You ask your friends in common about this guy, what his story is, why he’s contacting you. They say he saw your profile linked in one of their pics, liked your profile pic, and asked about you. Then a message from him appears. “Hey, ——- said you were pretty rad. I dig your book selections. Let me know if you’d like to get a beer sometime.” So you friend him, but you place him on one of your limited viewing lists, aptly titled “No Seeski.” You’re cautious, after all.
Brief conversations ensue. He forwards you an NPR article he thinks you’d like. You give him some recommendations for bars in his neighborhood. You decide to become friends. After scouring over his profile with eyes of steel wool (followed by a thorough Google search/GIS), you acquiesce. There’s a possibility there.

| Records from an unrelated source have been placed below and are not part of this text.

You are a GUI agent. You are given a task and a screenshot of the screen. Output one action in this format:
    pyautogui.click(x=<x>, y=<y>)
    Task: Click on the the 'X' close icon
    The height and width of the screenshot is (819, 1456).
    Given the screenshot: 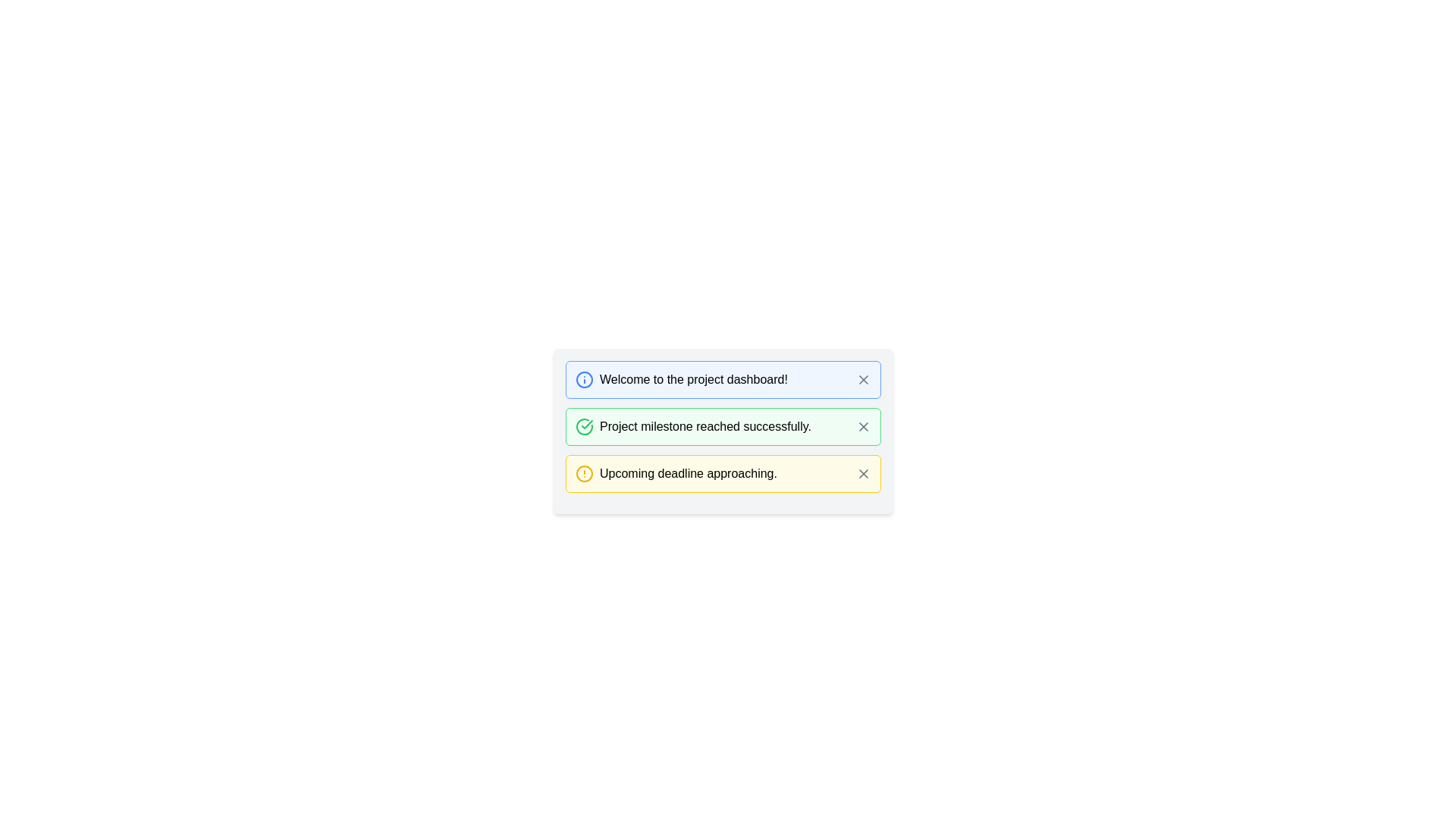 What is the action you would take?
    pyautogui.click(x=863, y=472)
    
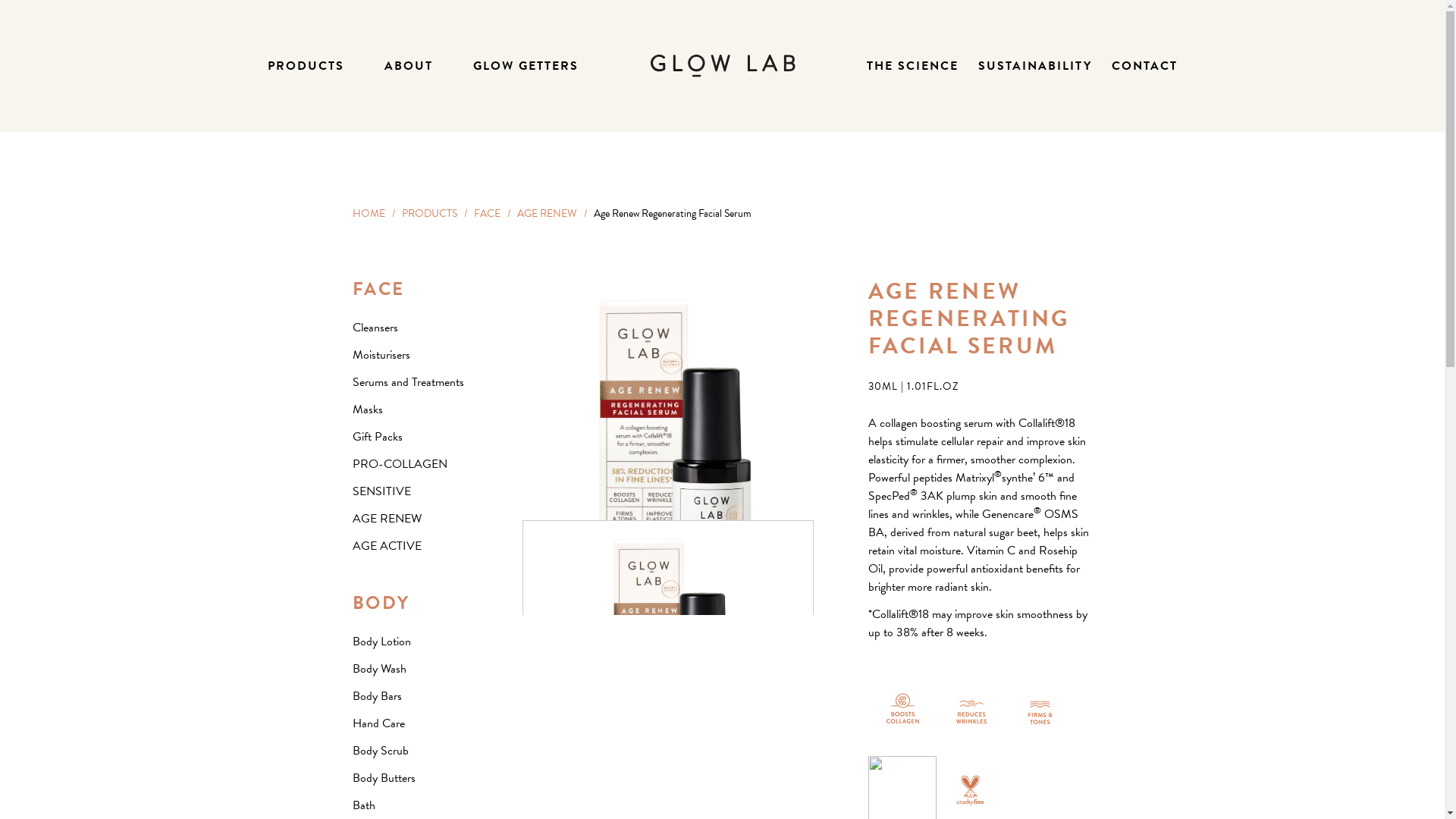 The image size is (1456, 819). What do you see at coordinates (526, 65) in the screenshot?
I see `'GLOW GETTERS'` at bounding box center [526, 65].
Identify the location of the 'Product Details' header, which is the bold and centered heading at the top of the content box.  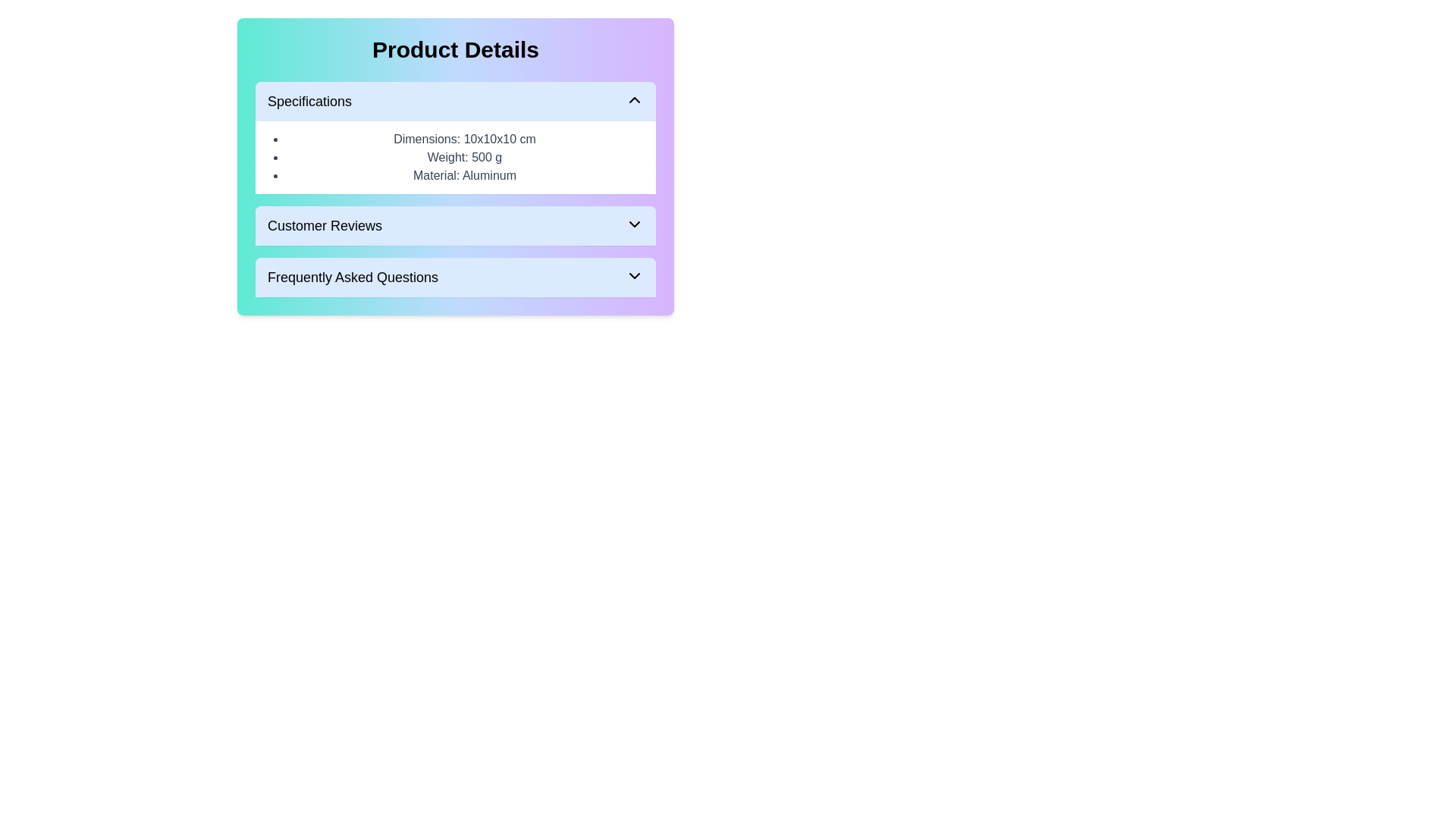
(454, 49).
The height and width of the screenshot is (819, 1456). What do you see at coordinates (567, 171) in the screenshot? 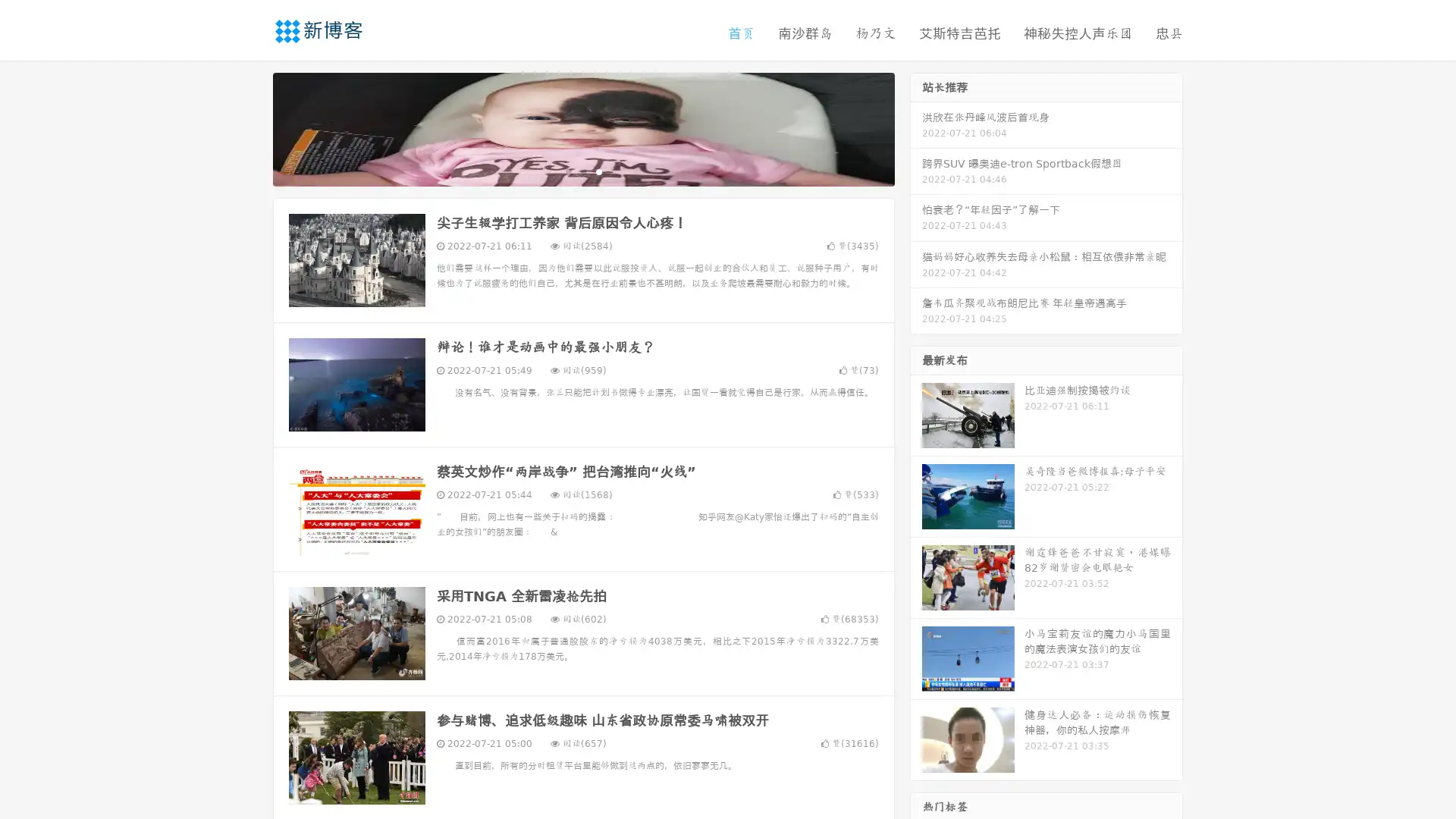
I see `Go to slide 1` at bounding box center [567, 171].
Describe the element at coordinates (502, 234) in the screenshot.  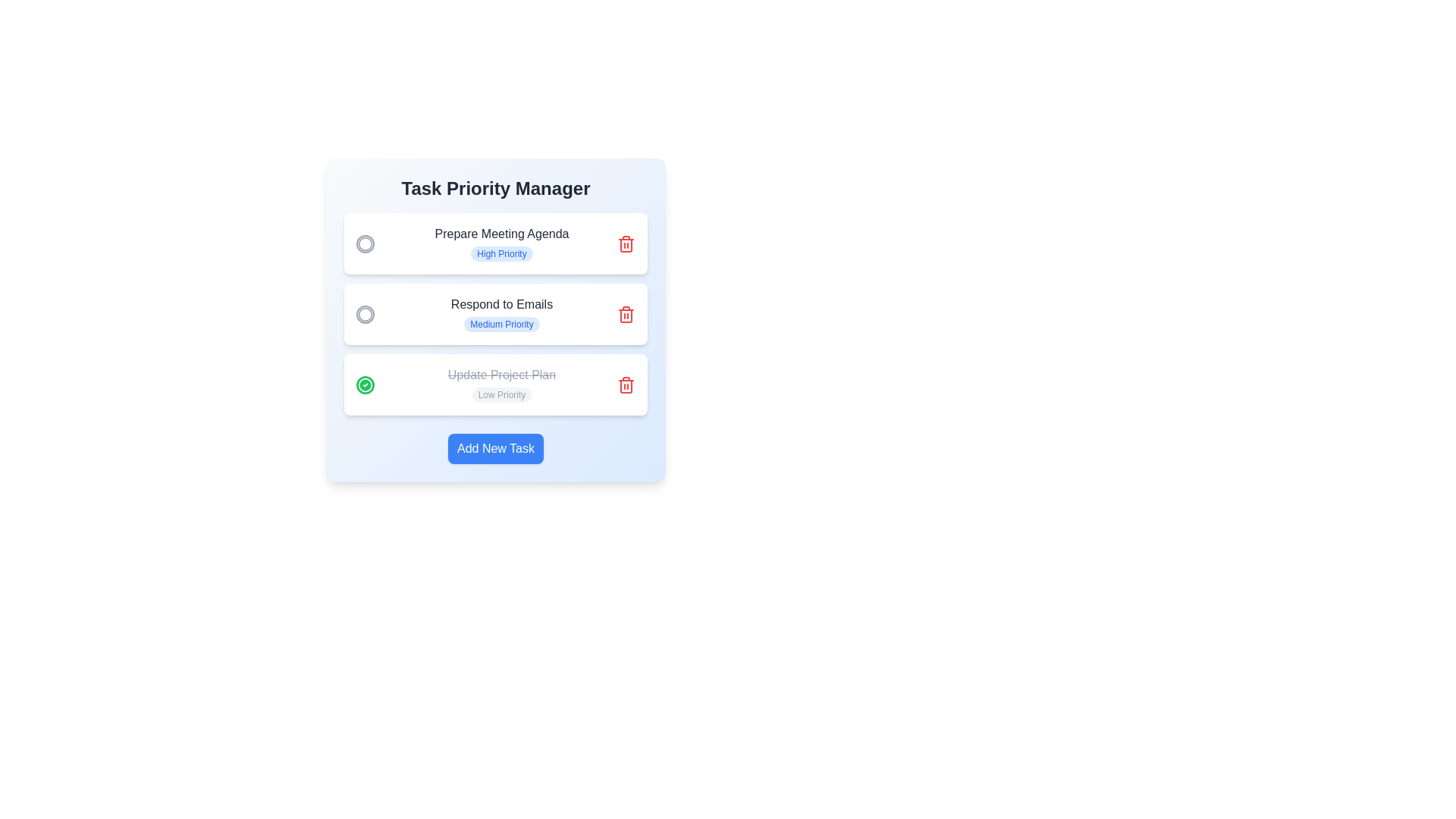
I see `the first text label` at that location.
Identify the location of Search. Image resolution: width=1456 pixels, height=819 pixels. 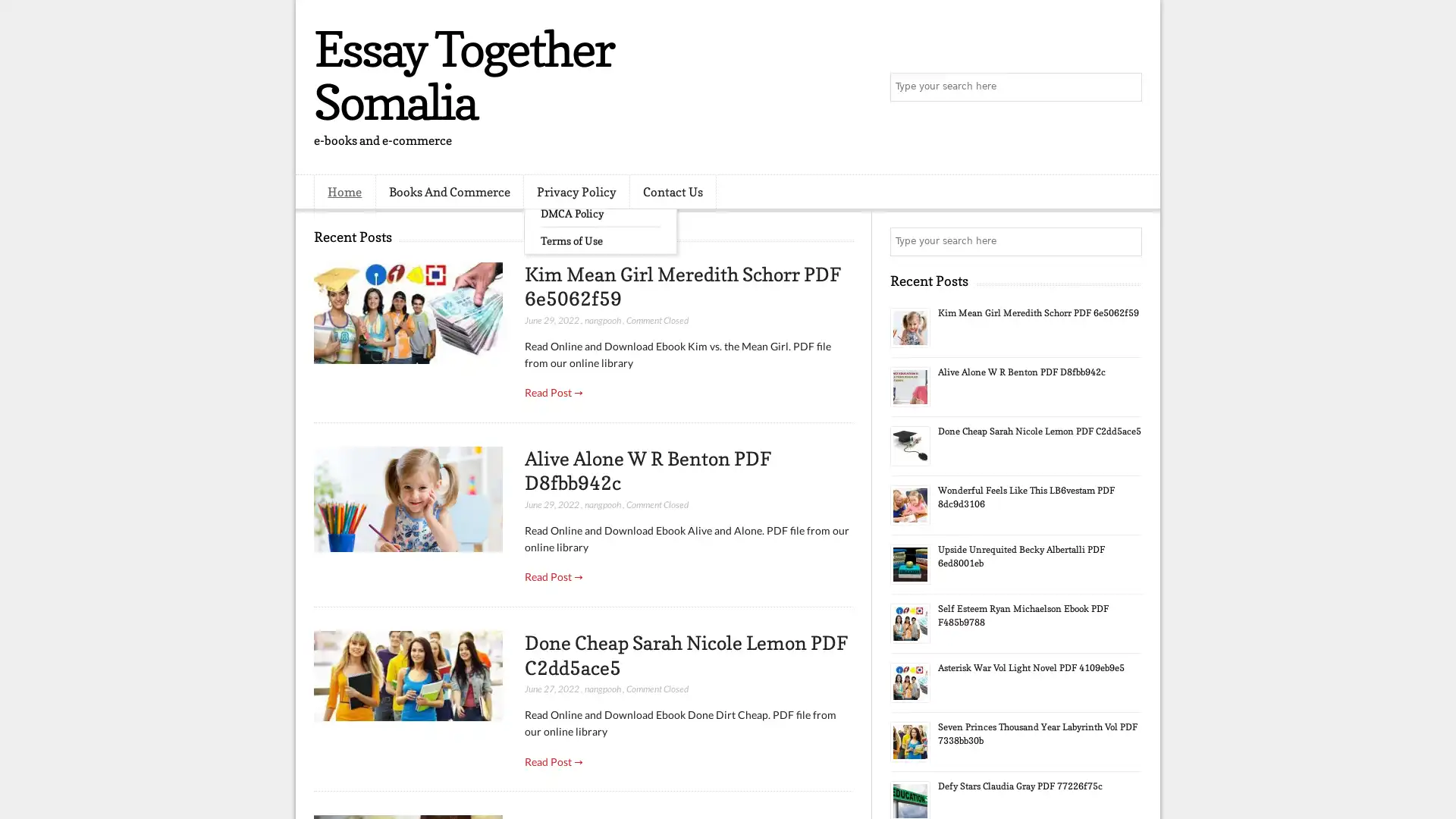
(1126, 87).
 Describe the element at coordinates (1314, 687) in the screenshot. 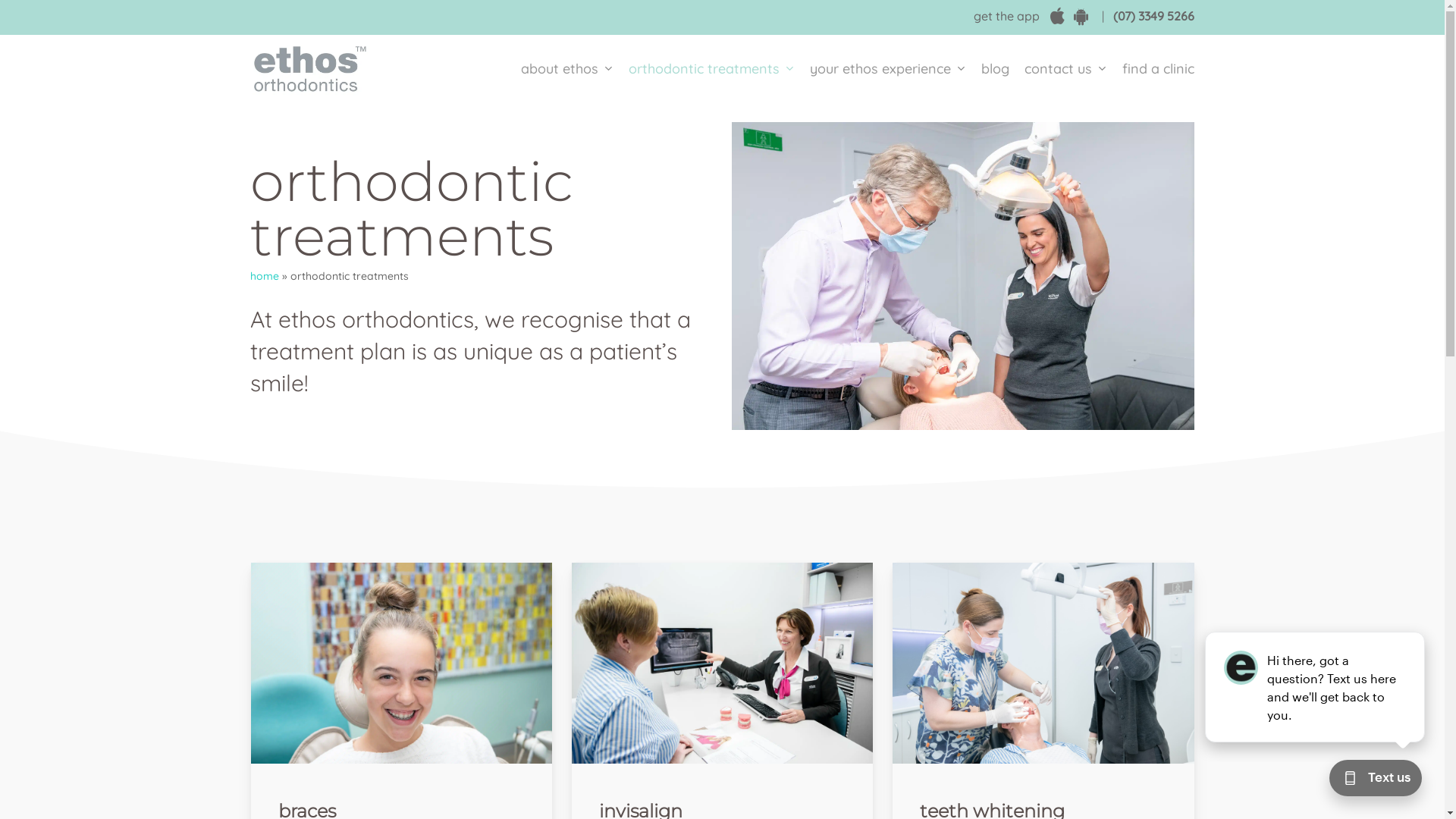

The anticipation mounts. You look forward to each other’s messages. He leaves sarcastic comments on your status updates, and he Likes a photo of you traveling through Mexico last summer. You link a Jon Stewart clip to his Wall, and he loves it. That’s it. It’s time to meet. Pick a spot, shave your legs, tell your friends and let them idealize the outcome (and let your cynical brain believe them for the time being), and show up confident and optimistic.
And then this happens.
You knew you shouldn’t have skipped the obvious red flag that he didn’t know what a naiad is. And that he listed “Fast and the Furious” as one of his favorite movies and supports Ron Paul.
***
We’ve gotten into discussions about this in class many times before, and I was explaining it to one of my 17U volleyball players last night before practice as she was talking about how hard it was for her to focus in class. Because the generation that is just entering college this year has no knowledge of what the world was like before the Interwebz (and has collectively had cell phones since it was about 10, and has access to 500 TV channels at once, etc.), it wants instant gratification in the classroom, needs to be constantly multitasking, and easily loses focus on what is being taught. So while it has 1500 friends on facebook, half of whom are people they’ve never met who probably live on the other side of the planet, it doesn’t have the communication skills to shake hands with a neighbor, talk to someone face-to-face, or communicate properly. Which then rolls over into the classroom, the workplace, and society.
Who needs to subscribe to a dating website when you have facebook for free? I’m sure the success rate is pretty similar.
Oh, world. You just get kookier and kookier with every passing year.